In our case, the languages of colonial conquest — English and the Dutch-derivative, Afrikaans — have dominated science, administration and official communication for many decades. As many sociolinguists would agree, Afrikaans could have become a perfect example of a language that was developed indigenously and turned into a language of science. It unfortunately lost its “innocence”.
Founded as part of a nascent ethno-nationalist project and eventually being associated with and serving as the language of an oppressive regime, Afrikaans was stripped of what could have been a decolonial linguistic experiment. In the words of Wa Thiong’o, it became the “carrier of the history and culture” of racial oppression, exploitation, exclusion and marginalisation, with a section of the society being in total power and enjoying unfettered privileges, while the majority remained powerless, subjugated and underprivileged.
It is the very foundation of what is otherwise a beautiful language, and its association with an oppressive racialist project that was bound to crumble anyway, that has seen the fortunes of the Afrikaans language being painfully reversed. Institutions that were founded on the principles of exclusion, like some of our universities in South Africa, had to open their doors to all qualifying citizens. And because the system was built for a privileged minority, the opening of the “doors of learning” meant that the majority, who were not schooled in Afrikaans, would logically begin demanding that the language of instruction in these institutions be changed.
The choice was of course between a rock and a hard place; between a colonial derivative and a colonial language proper — English. Of course, this contradiction is not lost to many of us.

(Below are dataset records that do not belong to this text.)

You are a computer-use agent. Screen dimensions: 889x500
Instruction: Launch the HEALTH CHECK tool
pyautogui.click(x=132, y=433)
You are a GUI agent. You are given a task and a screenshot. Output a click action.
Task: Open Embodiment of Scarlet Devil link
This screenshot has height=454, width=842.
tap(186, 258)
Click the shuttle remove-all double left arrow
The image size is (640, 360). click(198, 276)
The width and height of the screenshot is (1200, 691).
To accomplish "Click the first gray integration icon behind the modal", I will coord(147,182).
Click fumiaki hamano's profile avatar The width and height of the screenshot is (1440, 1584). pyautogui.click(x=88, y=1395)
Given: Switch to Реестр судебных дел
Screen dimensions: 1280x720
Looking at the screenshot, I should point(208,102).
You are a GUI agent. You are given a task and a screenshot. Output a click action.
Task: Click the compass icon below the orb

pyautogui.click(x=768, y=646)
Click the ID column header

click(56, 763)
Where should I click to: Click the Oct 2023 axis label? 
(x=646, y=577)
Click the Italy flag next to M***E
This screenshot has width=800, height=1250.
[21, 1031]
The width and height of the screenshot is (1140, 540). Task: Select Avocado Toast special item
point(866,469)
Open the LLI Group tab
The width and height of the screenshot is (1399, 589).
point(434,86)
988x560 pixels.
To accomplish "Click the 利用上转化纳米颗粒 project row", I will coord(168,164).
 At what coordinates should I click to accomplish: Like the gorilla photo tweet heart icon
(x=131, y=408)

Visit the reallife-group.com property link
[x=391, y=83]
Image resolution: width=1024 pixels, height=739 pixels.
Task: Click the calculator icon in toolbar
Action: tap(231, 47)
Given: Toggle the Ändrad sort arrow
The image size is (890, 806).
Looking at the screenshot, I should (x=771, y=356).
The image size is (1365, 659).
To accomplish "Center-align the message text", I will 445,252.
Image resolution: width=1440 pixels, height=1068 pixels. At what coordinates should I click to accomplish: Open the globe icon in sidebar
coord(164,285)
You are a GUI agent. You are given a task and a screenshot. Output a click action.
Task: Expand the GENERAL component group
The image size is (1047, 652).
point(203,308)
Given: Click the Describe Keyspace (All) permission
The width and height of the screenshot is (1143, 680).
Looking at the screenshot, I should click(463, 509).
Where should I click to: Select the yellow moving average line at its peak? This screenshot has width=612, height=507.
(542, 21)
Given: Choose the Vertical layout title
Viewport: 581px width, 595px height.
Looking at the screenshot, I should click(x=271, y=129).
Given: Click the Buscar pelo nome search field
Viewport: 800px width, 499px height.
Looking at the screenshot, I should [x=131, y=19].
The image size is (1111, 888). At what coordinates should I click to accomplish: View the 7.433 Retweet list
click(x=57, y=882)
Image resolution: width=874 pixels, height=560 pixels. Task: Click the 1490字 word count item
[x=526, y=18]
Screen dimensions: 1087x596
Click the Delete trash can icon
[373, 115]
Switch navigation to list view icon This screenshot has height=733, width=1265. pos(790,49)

The pain of losing political power, which in our case led to the opening up of universities, has been the preoccupation of the defenders of the Afrikaans language. The reaction has betrayed a mixture of denialism, unrealistic expectations, complaints of victimhood, clinging to privilege and a subtle claim to exceptionalism.
As has been shown in the instances of the formerly Afrikaans-medium universities of the Free State, Pretoria and Stellenbosch, and dual-medium ones such as Unisa, the number of students — and, in this case we are referring to white students — who prefer to learn in Afrikaans, has been ever diminishing. This fact has not been disputed by those who wish to preserve the language as a medium of instruction.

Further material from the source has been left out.